__Required work__.
Nothing outside the range below should be printed. Output exactly the lines from the line with "Task: Click Oscillator 1 vibra level slider" to the line with "Focus the 请输入短信号码", both included.

Stored records:

***

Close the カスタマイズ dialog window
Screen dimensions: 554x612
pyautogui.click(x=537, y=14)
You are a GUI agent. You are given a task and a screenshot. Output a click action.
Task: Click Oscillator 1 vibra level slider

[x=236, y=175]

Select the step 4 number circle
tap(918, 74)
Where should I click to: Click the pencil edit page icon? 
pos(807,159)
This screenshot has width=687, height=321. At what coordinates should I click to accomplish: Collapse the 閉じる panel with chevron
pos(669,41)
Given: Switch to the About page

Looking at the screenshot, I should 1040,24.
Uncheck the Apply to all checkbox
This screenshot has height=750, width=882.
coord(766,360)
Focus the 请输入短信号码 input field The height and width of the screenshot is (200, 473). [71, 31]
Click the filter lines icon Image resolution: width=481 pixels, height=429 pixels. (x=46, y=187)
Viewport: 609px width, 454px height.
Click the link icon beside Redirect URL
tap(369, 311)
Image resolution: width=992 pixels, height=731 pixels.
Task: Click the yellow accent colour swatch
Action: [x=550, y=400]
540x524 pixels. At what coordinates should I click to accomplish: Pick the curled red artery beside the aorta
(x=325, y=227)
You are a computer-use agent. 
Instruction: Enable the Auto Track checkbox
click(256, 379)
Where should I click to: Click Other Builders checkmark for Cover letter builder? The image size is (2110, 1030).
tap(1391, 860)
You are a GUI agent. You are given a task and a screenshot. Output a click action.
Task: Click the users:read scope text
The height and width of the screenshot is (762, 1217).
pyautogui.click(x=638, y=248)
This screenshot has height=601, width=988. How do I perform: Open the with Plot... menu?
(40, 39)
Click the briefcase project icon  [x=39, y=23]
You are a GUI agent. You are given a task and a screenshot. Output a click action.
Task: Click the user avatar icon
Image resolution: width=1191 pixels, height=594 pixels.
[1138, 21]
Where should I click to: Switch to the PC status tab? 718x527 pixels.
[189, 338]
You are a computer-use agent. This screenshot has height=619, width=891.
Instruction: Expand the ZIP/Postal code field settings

***

__Answer space__.
Task: Click Oscillator 1 vibra level slider

[x=236, y=175]

Select the step 4 number circle
tap(918, 74)
Where should I click to: Click the pencil edit page icon? 
pos(807,159)
This screenshot has width=687, height=321. At what coordinates should I click to accomplish: Collapse the 閉じる panel with chevron
pos(669,41)
Given: Switch to the About page

Looking at the screenshot, I should 1040,24.
Uncheck the Apply to all checkbox
This screenshot has height=750, width=882.
coord(766,360)
Focus the 请输入短信号码 input field The height and width of the screenshot is (200, 473). [71, 31]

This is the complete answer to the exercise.